Le Conseil constitutionnel, par une décision rendue le 14 novembre 2024, s’est prononcé sur une requête en rectification d’erreur matérielle concernant une précédente Question prioritaire de constitutionnalité. Un requérant avait saisi la juridiction le 27 septembre 2024 afin de contester des motifs relatifs à l’origine de dispositions législatives et au rejet de mesures d’instruction. La procédure de rectification, prévue par l’article 13 du règlement du 4 février 2010, permet de corriger des méprises factuelles sans modifier le sens de la décision. Le requérant prétendait que les sages s’étaient trompés sur la nature juridique des normes contestées et sur l’opportunité d’auditions ou de constatations de fait. La question posée au Conseil consistait à déterminer si de tels griefs constituaient de véritables erreurs matérielles ou s’ils tendaient à remettre en cause le bien-fondé de la décision. La juridiction rejette la requête au motif que l’auteur « ne demande pas la rectification d’erreurs matérielles, mais la remise en cause de la décision » initiale. Ce rejet souligne la volonté de préserver l’autorité de la chose jugée en limitant strictement l’usage de ce recours exceptionnel et dérogatoire.
I. L’irrecevabilité manifeste d’un recours déguisé en rectification
A. La distinction entre l’erreur matérielle et l’erreur de droit L’erreur matérielle se définit comme une inadvertance involontaire affectant la rédaction d’un acte sans en altérer la substance intellectuelle ou le raisonnement juridique sous-jacent. Le juge constitutionnel distingue traditionnellement ces fautes de plume des erreurs de jugement qui relèvent de l’appréciation des faits ou de l’interprétation des règles applicables. Dans l’espèce commentée, le requérant remettait en cause le paragraphe 7 d’une décision précédente concernant la source textuelle d’une norme dont il contestait la conformité. Cette contestation porte sur la qualification juridique des dispositions législatives, ce qui excède largement le cadre d’une simple correction de forme ou d’une coquille manifeste.

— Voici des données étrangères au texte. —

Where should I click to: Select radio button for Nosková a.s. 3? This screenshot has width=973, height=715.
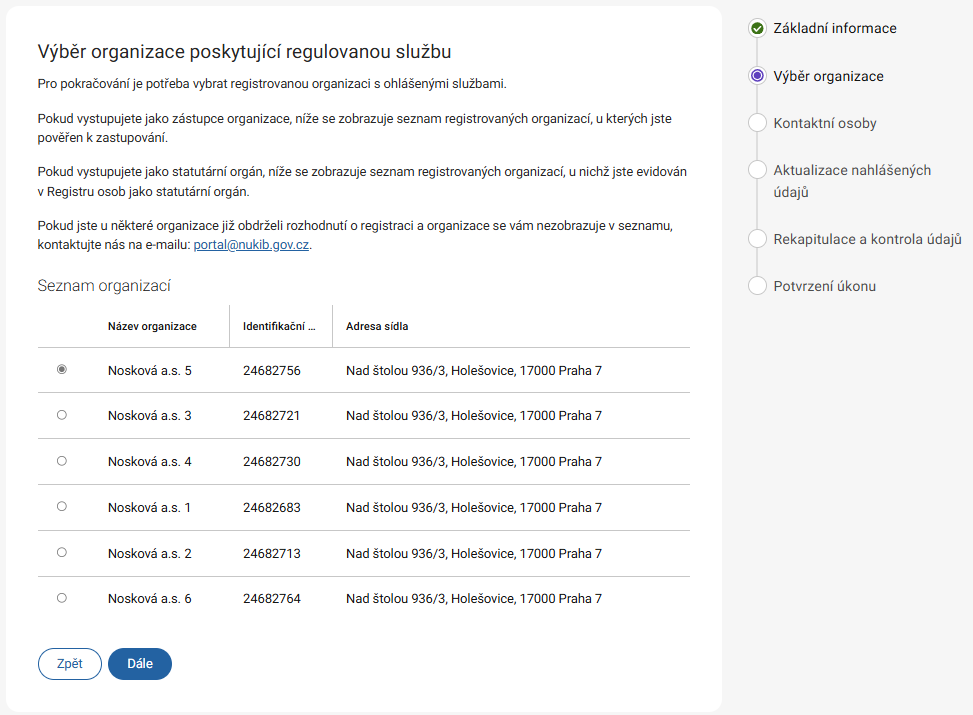pyautogui.click(x=62, y=415)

B. L’absence de caractère matériel des griefs soulevés Le Conseil constitutionnel souligne que les demandes tendant à faire procéder à divers signalements ou auditions ne peuvent être qualifiées de matérielles au sens de son règlement. Les juges précisent que le refus d’une mesure d’instruction constitue une décision juridictionnelle et non une simple inadvertance lors de la rédaction des motifs. « Ce faisant, il ne demande pas la rectification d’erreurs matérielles », car les griefs invoqués supposeraient un nouvel examen au fond des éléments produits lors de l’instance. La requête visait à obtenir une modification de la solution retenue par le biais d’un recours détourné de sa finalité initiale.

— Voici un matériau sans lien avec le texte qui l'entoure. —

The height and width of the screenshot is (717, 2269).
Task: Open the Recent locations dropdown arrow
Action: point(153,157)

II. La protection nécessaire de l’autorité de chose jugée
A. L’intangibilité des décisions du Conseil constitutionnel L’autorité de la chose jugée attachée aux décisions du Conseil constitutionnel s’oppose à ce qu’une affaire soit examinée à nouveau une fois le dispositif rendu public. L’article 62 de la Constitution dispose que les décisions de cette instance ne sont susceptibles d’aucun recours et s’imposent à toutes les autorités administratives et juridictionnelles. Admettre une requête critiquant le raisonnement du juge reviendrait à méconnaître ce principe fondamental de stabilité des situations juridiques et de sécurité du droit positif. La décision n° 2024-1104 R QPC réaffirme cette intangibilité en refusant de transformer la rectification en une voie de réformation occulte des arrêts constitutionnels.

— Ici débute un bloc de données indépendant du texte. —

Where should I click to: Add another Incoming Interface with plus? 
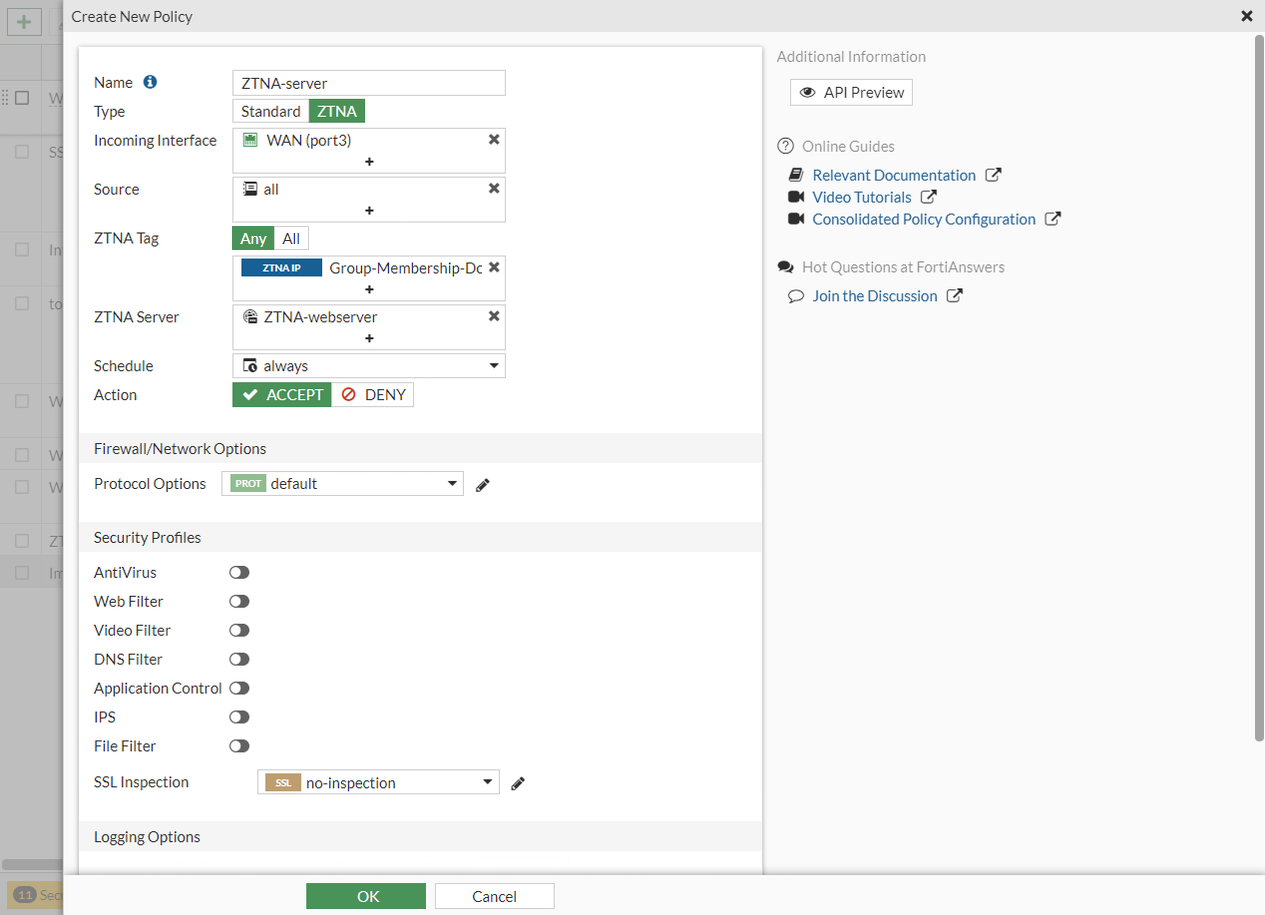(x=369, y=162)
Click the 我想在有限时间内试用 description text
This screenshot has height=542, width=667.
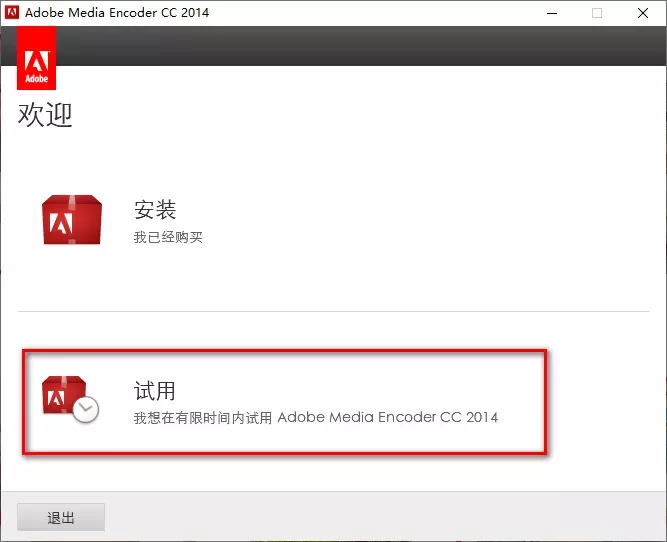(x=203, y=417)
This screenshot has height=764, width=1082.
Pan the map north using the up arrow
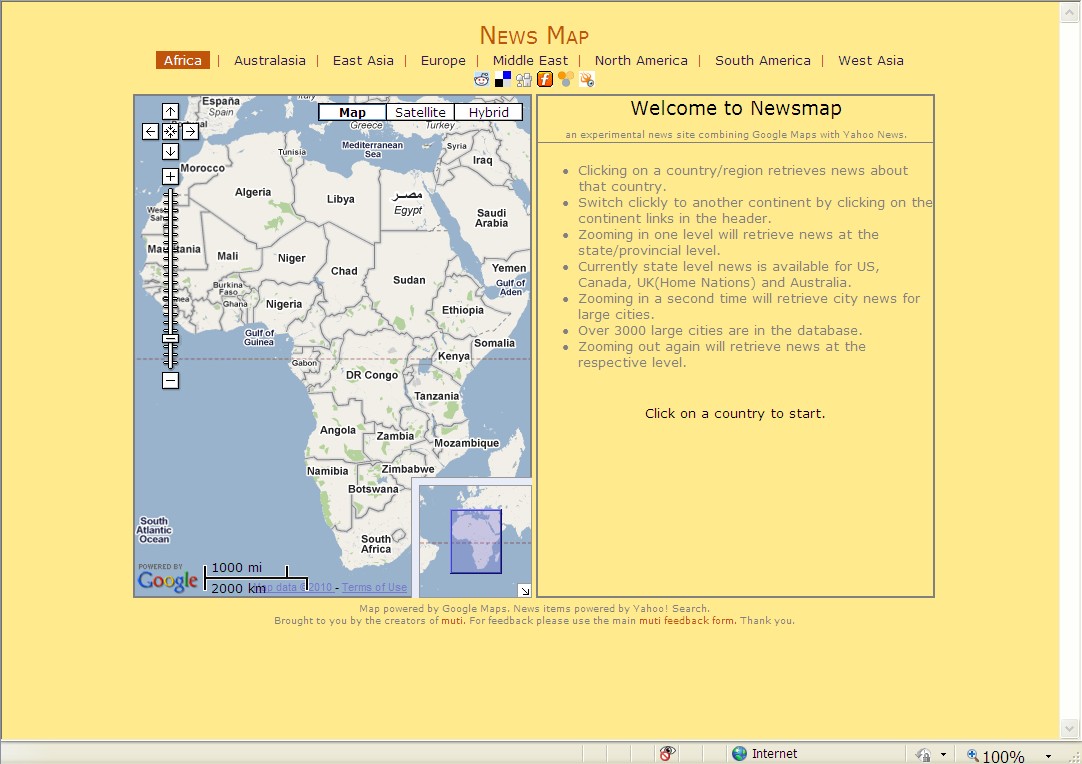point(170,111)
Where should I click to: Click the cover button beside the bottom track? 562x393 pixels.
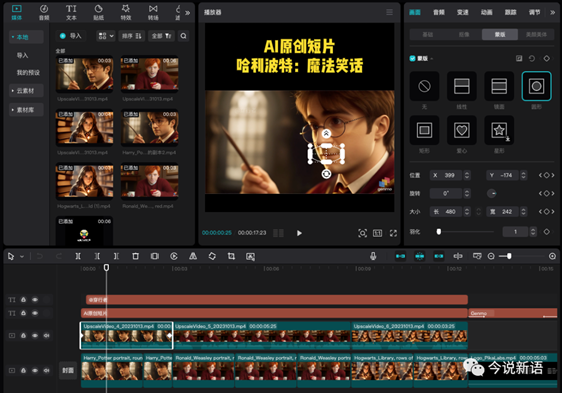[68, 370]
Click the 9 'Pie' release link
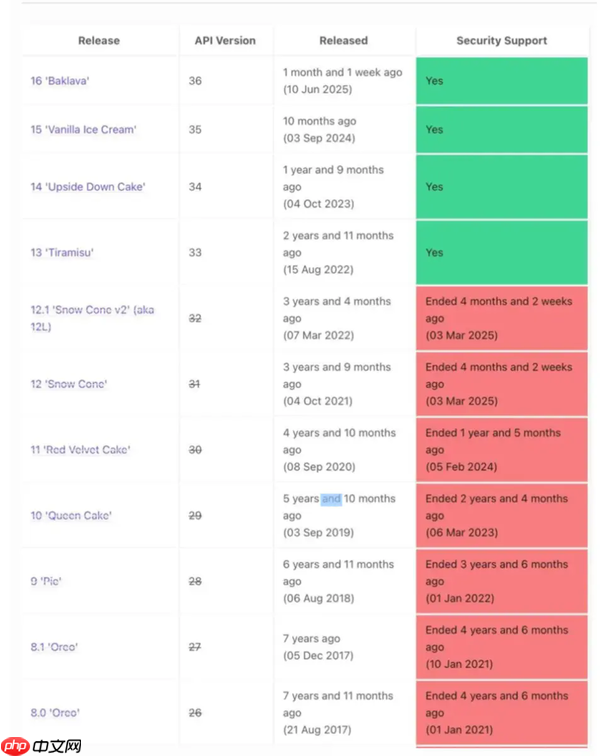Image resolution: width=600 pixels, height=756 pixels. pyautogui.click(x=46, y=582)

B. Les limites étroites de la procédure de rectification La procédure de rectification doit rester un mécanisme résiduel dont l’usage est encadré par une interprétation restrictive des notions de méprise ou d’erreur de fait. Le juge administratif ou judiciaire suit une logique similaire en exigeant que l’erreur soit évidente, involontaire et dépourvue de toute incidence sur le débat de droit. En rejetant la requête, le Conseil constitutionnel protège sa fonction juridictionnelle contre des tentatives de harcèlement procédural visant à prolonger artificiellement des contentieux déjà tranchés. Cette rigueur assure que seules les erreurs purement objectives soient corrigées, garantissant ainsi la crédibilité et la force exécutoire des décisions rendues en matière constitutionnelle.